Hands, legs trembling, breathing quickly and lifting my foot up to my shoulder hight on a fucking 4th class. What the fuck?
With the threat of afternoon thunderstorms that always threaten 14ers in the Colorado summer, we had to begin at day break and simultaneously climb the 4 class 1000 feet. One must do this to make the summit quickly and descend before the afternoon in order to avoid lightening even more than the rain. I have never really done high elevation exposed (that means open air beneath you and if you slip without a rope you could bounce a very very long way) climbing. We had a rope, but we did not have the time to place anchors, so if one of us slipped or if a part of the rock broke the other would have to arrest his fall without any aid. So I'm in the lead and there is this hump of rock. I feel like my chest is up against the front of a school buss, not the flat faced grayhounds but the old yellow ones with hoods. I put my hands on the hood and see no holds betweeen my hands and feet. Alex says "hurry up man, it's only 4th class." So I look down and see a the ground 600 feet bellow. Only small ledges and no anchors between Alex and my harness. I put both hands on the hood and push and hump and slide up on it like a beached whale. I am breathing thin air hard with my feet in mid air and my chest laid out on the hood of a buss and saying "fuck, fuck, fuck this fucking sport."
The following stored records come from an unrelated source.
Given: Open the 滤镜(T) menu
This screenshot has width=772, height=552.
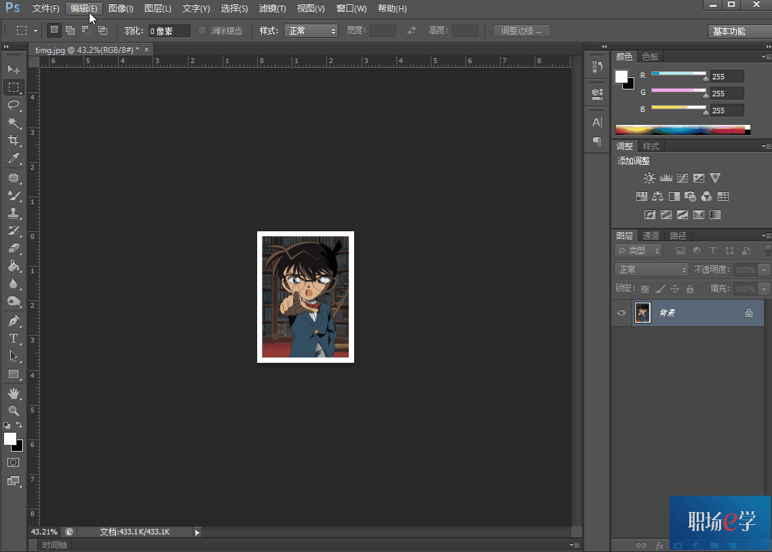Looking at the screenshot, I should (x=272, y=9).
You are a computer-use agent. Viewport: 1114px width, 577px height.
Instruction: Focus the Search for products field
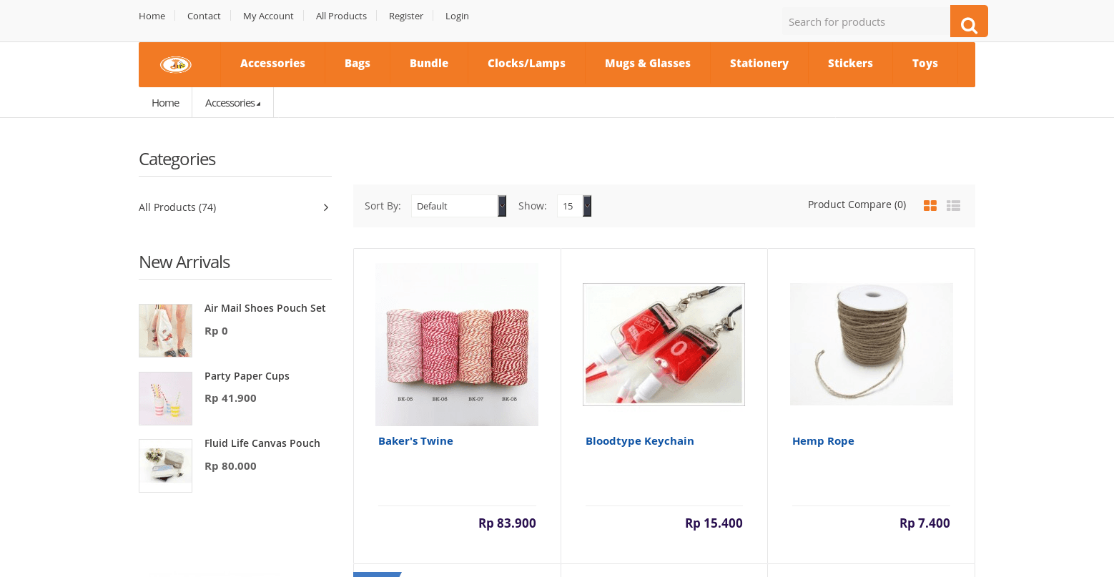click(x=866, y=21)
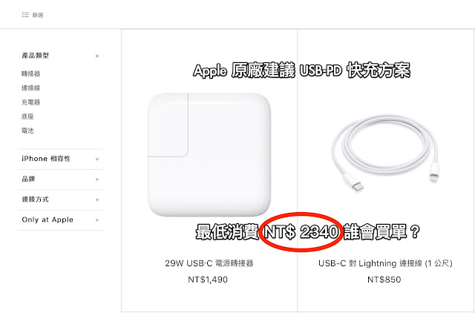Click the USB-C Lightning cable image
The width and height of the screenshot is (475, 313).
click(x=384, y=152)
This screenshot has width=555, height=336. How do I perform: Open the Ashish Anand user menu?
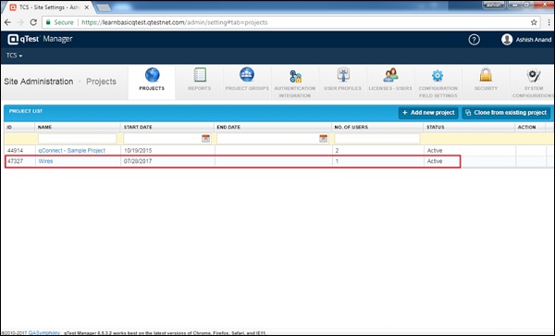526,40
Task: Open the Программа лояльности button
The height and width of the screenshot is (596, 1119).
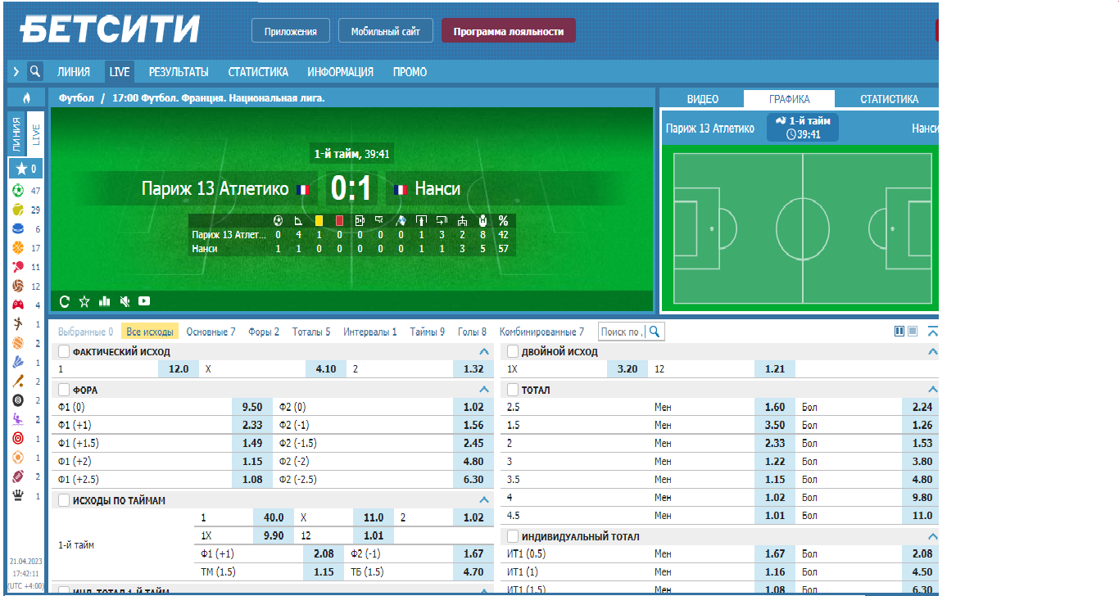Action: [x=509, y=31]
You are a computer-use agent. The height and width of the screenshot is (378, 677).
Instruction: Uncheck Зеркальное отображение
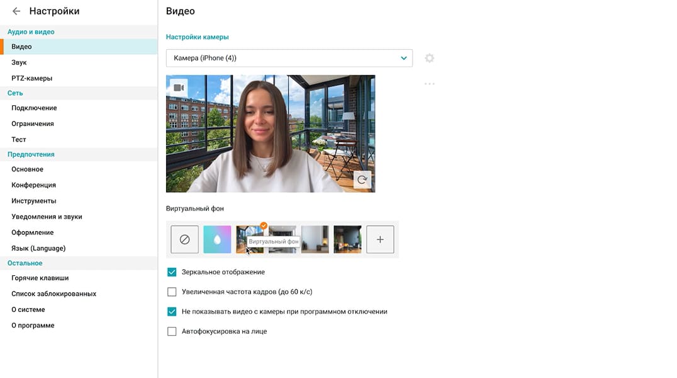click(x=172, y=272)
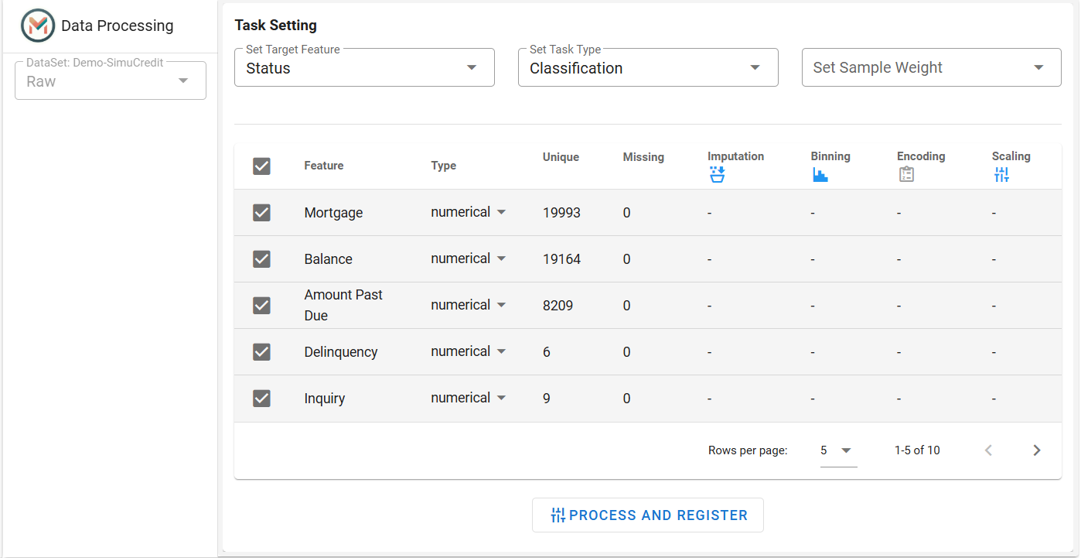The image size is (1081, 558).
Task: Expand the Set Sample Weight dropdown
Action: tap(932, 67)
After that I insisted we drop an anchor at least during difficult pulls; but there weren't many cracks to use with the anchors. Two or three times we simply put a sling around a little rock horn as we simul climbed an exposed wave of rock.
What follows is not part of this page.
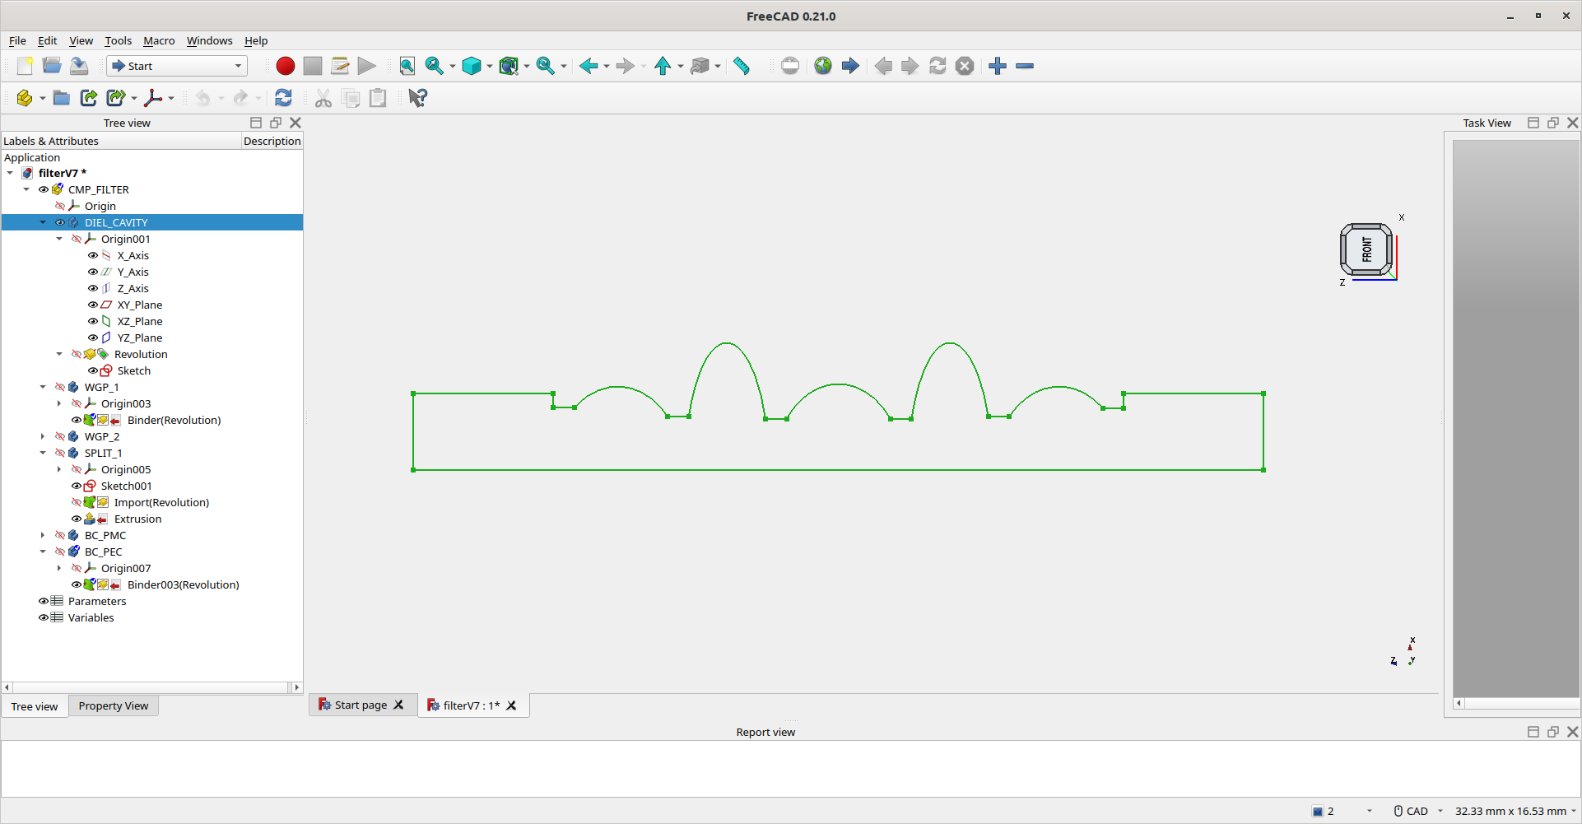Click the FRONT face of navigation cube
This screenshot has height=824, width=1582.
[x=1366, y=249]
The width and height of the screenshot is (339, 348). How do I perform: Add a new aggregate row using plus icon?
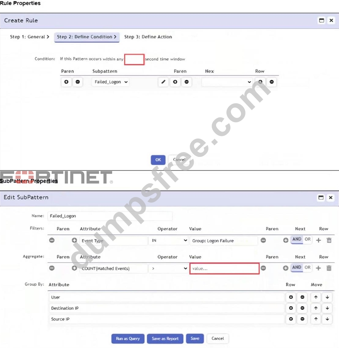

A few times I thought he or I was going to slip and we would drag the other to our demise. needless to say, once we got to the last four pitches (the last 500 feet) where we placed anchors I felt much more at ease. By then we were at about 13600 feet and we could very easily discern rain heading our way. So the last few pitches I pulled through the thin air to the summit. Luckily the rain kept to the East of us and we descended without too much difficulty (the book's description of the descent begins with "The descent is complicated". True enough we began in the wrong rock gully for the the first 500 feet and we had some difficulty finding a way to traverse to the trail). It was wild and thank that fucking old son of a bitch in the clouds that the rain and lightening stayed to the East of us.
1 comment:
If I had my druthers, I'd rather be struck by lightening instead of plummet hundreds of feet from a sheer cliff. Though, I suppose, if the first event occurred the second would be inevitable . . .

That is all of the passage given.